The HIIT programme resulted in a significant improvement in plasma lipid profile in sedentary overweight/obese subjects, but not in active normal-weight subjects. While abundant data suggest a beneficial effect of continuous training on plasma lipids in overweight and obese subjects [8,9], data on the effect of HIIT on lipid profile in the obese are sparse and inconsistent. Koubaa et al. [8] observed an improvement in plasma lipids after 12-week interval training in obese children. Also, Racil et al. [18, 42] observed an improvement in plasma lipids, cardiometabolic variables, blood leptin concentration and ratings of perceived exertion after a 12-week HIIT programme in obese adolescent females. However, no significant changes in blood lipids were observed in young overweight/obese males after either two-week [43] or 12-week HIIT programmes [17, 19]. In normal-weight subjects, the effect of training on plasma lipids is also inconsistent.
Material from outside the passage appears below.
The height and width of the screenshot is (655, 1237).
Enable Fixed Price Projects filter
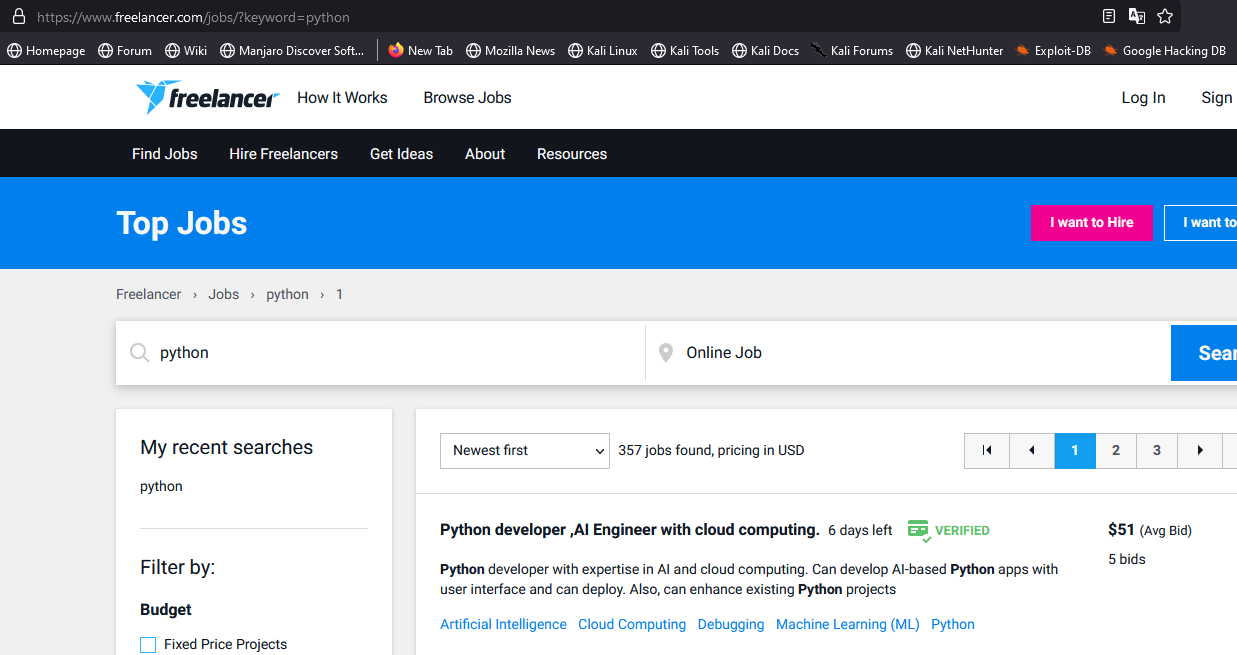[148, 645]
Some studies reported significant changes [14, 44] while others showed no significant effect [16, 32]. The discrepancies could be related to differences in subject characteristics (ethnicity, lipid-lowering drug use, smoking, alcohol consumption, diet, and previous physical activity), training intensity and duration, and the atmosphere characteristics (e.g. geography, climate, and season). In the present study, while the variations of TC, TG and LDL-C were only significant in the obese, their health benefit would be important even in non-obese subjects [32, 45].
The present study has some limitations. The relatively small number of participants in each group may have underpowered the study. Some external factors such as dietary intake and energy expenditure that may have affected the body composition and lipid profile were not controlled. Also, the study includes young male subjects, which makes the findings unsuitable for all individuals. Future investigations should focus on the effect of HIIT in other categories of individuals with different gender, age classes and phenotypes, and provide a particular awareness of the psychological impact of the training programme in the obese.
CONCLUSIONS
The eight-week HIIT programme improved aerobic and anaerobic performances, body composition and the plasma lipid profile in sedentary overweight/obese young men. These findings suggest that intermittent training may improve the cardio-metabolic profile in the obese. Further research is needed to confirm this assumption and to clarify the underlying mechanisms.
Acknowledgments
The authors are grateful to the participants for their valuable contribution to achieve the training program and for their kindness and courage
Conflict of interest
The authors declare that they have no conflict of interest.